Of course O’Rourke might be right. But is he completely right? Right as to direction but not tempo or scale? Or is he wrong? Most of the climate change proposals are really about imposing taxes. It’s a tax scheme. In case nobody has noticed that is precisely what caused the unrest in France that simmers to this day. In case you think it’s just the French Australians are now realizing somebody’s got to pay real dollars and cents for “climate change” and it won’t be China.

WAFarmers chief executive Trevor Whittington said the policy signalled that “Australian farmers will be picking up a large part of the tab”.
“You don’t get to force the public to double the number of electric vehicles without loading up the taxes on four-wheel-drive utes,” he said.
“You can’t bury all the the carbon footprint from livestock into the soil without turning the paddock back into bush.
“We have yet to seen the hidden formulas but all indications are that the agricultural sector with our tractors and stock will be paying a carbon tax by the end of the decade.”

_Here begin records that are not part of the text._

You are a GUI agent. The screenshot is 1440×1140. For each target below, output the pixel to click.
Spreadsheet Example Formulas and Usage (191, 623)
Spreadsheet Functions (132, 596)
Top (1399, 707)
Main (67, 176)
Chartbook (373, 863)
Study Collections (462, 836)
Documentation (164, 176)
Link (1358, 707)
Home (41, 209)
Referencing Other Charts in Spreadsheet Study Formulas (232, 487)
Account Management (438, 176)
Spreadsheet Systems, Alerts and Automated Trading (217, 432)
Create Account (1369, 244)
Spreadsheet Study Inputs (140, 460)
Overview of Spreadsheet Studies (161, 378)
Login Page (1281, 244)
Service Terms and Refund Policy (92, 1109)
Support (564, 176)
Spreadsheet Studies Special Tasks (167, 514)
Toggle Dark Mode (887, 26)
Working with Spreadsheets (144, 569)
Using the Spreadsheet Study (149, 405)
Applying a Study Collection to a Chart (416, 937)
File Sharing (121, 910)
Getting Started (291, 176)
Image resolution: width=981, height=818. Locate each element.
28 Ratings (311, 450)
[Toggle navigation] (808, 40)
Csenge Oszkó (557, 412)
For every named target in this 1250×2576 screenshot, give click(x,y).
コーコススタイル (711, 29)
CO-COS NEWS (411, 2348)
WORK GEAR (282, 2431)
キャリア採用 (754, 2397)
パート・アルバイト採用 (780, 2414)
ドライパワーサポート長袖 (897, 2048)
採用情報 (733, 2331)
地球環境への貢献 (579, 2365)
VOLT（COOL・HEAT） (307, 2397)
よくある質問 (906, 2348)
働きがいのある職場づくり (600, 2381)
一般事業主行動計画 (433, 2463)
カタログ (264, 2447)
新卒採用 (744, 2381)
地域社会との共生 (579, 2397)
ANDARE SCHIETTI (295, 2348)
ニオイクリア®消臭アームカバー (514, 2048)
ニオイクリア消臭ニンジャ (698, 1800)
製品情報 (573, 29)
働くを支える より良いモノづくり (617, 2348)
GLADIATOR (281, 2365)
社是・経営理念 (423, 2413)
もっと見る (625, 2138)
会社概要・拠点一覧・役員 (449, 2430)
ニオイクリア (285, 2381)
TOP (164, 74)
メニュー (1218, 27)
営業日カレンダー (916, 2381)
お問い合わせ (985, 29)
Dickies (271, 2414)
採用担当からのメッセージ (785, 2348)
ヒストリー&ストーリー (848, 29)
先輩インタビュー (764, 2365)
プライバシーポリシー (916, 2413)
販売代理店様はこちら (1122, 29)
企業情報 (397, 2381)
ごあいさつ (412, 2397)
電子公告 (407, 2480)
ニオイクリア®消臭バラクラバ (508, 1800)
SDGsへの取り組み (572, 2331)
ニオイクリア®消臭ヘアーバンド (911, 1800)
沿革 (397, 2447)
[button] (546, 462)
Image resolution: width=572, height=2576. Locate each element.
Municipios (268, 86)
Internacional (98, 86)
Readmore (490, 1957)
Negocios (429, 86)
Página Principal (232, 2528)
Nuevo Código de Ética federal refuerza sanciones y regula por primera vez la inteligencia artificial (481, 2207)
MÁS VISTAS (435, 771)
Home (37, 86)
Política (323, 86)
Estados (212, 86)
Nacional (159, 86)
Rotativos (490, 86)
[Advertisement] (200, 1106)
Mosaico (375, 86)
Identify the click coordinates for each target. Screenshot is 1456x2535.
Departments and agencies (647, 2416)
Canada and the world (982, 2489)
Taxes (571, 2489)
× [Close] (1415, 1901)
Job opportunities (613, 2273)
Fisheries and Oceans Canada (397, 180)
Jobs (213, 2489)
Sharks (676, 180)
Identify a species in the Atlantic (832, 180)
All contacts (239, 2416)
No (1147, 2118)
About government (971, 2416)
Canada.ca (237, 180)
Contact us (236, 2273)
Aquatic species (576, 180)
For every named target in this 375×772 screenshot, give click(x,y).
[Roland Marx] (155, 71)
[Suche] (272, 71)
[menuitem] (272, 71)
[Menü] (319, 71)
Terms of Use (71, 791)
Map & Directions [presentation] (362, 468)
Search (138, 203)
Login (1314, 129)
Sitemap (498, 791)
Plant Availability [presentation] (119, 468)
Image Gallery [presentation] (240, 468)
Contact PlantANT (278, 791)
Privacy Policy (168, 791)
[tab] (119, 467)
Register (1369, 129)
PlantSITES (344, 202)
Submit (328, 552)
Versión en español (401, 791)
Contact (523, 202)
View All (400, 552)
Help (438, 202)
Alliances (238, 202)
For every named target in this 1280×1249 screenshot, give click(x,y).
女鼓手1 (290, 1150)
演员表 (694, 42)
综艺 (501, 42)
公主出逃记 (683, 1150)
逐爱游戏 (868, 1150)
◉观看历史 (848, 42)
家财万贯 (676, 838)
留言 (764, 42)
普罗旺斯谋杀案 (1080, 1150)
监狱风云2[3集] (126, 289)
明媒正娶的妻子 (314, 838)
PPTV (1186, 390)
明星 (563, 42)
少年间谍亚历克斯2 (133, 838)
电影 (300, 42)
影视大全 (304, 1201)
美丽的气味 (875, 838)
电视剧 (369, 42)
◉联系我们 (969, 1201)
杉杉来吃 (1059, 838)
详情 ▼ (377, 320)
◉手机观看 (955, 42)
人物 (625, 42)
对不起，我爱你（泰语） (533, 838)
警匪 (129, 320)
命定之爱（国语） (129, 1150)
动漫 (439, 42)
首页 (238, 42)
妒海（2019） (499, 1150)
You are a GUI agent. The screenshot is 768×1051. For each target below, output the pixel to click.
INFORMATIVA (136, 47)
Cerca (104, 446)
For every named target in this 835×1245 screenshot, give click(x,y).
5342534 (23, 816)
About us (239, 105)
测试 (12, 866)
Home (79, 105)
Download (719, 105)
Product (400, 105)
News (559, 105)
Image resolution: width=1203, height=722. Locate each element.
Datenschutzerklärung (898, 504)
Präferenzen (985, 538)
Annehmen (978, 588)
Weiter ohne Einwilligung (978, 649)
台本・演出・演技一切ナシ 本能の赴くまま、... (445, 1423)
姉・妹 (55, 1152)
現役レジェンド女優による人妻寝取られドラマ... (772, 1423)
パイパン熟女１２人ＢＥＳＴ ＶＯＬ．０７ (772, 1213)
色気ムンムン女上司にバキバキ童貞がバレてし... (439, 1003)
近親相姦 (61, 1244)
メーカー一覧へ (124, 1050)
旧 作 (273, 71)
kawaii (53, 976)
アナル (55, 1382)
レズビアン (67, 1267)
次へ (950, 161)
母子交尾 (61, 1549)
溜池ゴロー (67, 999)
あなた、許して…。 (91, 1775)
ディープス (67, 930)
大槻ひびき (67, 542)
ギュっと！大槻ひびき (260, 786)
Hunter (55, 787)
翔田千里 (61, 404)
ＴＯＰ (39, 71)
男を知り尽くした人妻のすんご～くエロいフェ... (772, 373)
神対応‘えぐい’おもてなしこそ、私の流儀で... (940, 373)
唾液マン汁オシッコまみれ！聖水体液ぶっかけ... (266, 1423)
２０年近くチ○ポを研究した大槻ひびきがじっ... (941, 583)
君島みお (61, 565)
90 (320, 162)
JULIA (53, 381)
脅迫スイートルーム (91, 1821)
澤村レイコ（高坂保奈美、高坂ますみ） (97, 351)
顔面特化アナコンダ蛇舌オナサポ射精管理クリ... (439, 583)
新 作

Australia is facing the strange situation where it’s power prices have gone through the roof yet the grid, which used to be rock solid, is becoming increasingly fragile.

A bungled transition from coal to clean energy has left resource-rich Australia with an unwanted crown: the highest power prices in the world.
New Yorkers pay half as much as Sydneysiders to keep the lights on, despite Australia boasting among the world’s largest coal and natural gas reserves, as well as ideal conditions for clean power generation. A decade of political dithering and climate policy missteps have set its patchwork power system adrift, ratcheting up manufacturing costs and hurting consumers with a doubling in electricity prices since last year and rising risks of blackouts.